→ WHAT YOU ARE ASKED TO DO
Copy out once more, exactly, the line with "Viewport: 1372px width, 878px height." and all the lines after it, up to the last line of the data.

→ EXTRACTED ENTRIES
┏━━

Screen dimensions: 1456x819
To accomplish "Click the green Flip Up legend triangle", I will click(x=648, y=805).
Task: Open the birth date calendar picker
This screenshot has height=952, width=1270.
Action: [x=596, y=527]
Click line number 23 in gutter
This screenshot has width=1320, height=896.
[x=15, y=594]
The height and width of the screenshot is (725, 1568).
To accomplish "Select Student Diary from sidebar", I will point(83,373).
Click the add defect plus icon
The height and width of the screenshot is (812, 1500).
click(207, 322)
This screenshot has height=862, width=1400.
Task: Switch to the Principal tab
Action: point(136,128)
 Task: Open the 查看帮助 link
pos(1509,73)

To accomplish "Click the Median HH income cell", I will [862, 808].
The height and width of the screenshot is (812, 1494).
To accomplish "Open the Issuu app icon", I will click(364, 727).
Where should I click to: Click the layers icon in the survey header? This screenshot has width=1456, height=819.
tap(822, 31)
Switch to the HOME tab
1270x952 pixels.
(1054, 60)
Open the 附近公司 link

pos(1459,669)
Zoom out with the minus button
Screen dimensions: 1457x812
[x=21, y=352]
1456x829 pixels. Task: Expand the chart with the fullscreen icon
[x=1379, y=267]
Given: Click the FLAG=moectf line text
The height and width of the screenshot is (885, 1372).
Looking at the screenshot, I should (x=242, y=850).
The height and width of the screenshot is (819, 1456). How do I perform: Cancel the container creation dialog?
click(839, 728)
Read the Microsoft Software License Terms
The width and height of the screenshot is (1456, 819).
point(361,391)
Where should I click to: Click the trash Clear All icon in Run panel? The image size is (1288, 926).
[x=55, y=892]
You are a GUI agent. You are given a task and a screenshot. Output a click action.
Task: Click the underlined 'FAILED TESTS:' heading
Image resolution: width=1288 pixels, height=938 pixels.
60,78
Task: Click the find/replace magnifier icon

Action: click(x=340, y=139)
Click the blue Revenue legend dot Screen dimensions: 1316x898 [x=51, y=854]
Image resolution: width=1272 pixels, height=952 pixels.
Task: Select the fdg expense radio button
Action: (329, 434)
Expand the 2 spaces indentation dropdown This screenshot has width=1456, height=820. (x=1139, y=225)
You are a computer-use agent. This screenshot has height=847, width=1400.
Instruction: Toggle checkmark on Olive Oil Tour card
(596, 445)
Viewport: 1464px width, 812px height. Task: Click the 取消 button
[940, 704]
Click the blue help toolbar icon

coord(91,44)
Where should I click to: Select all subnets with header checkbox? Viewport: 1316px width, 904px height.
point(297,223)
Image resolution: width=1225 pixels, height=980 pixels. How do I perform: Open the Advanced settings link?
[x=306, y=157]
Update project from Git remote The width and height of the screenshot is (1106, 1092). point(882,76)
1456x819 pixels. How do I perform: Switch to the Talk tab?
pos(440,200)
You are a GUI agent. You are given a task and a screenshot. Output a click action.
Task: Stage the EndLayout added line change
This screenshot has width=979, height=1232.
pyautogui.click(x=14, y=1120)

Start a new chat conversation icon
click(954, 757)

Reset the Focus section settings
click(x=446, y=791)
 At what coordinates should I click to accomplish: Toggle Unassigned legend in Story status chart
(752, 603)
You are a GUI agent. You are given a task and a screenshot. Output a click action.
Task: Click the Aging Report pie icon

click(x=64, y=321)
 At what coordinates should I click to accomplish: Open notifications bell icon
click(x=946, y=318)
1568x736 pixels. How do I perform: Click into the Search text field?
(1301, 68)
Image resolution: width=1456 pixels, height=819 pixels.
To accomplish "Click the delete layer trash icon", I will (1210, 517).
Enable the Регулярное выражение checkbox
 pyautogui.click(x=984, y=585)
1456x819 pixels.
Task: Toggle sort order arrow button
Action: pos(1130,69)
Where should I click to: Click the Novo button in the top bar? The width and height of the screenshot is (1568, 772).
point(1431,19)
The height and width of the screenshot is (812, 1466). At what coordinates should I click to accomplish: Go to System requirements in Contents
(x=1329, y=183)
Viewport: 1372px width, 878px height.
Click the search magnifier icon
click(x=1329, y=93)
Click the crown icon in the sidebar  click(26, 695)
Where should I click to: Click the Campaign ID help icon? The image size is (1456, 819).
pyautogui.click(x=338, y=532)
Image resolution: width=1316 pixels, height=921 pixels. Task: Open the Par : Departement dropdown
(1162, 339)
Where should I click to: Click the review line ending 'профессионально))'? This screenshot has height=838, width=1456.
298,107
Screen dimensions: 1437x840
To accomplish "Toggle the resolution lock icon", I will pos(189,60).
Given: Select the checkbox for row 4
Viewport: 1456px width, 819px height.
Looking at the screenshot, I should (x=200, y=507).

┗━━

→ EXERCISE SOLUTION
Viewport: 1372px width, 878px height.
Click the search magnifier icon
click(x=1329, y=93)
Click the crown icon in the sidebar  click(26, 695)
Where should I click to: Click the Campaign ID help icon? The image size is (1456, 819).
pyautogui.click(x=338, y=532)
Image resolution: width=1316 pixels, height=921 pixels. Task: Open the Par : Departement dropdown
(1162, 339)
Where should I click to: Click the review line ending 'профессионально))'? This screenshot has height=838, width=1456.
298,107
Screen dimensions: 1437x840
To accomplish "Toggle the resolution lock icon", I will pos(189,60).
Given: Select the checkbox for row 4
Viewport: 1456px width, 819px height.
Looking at the screenshot, I should (x=200, y=507).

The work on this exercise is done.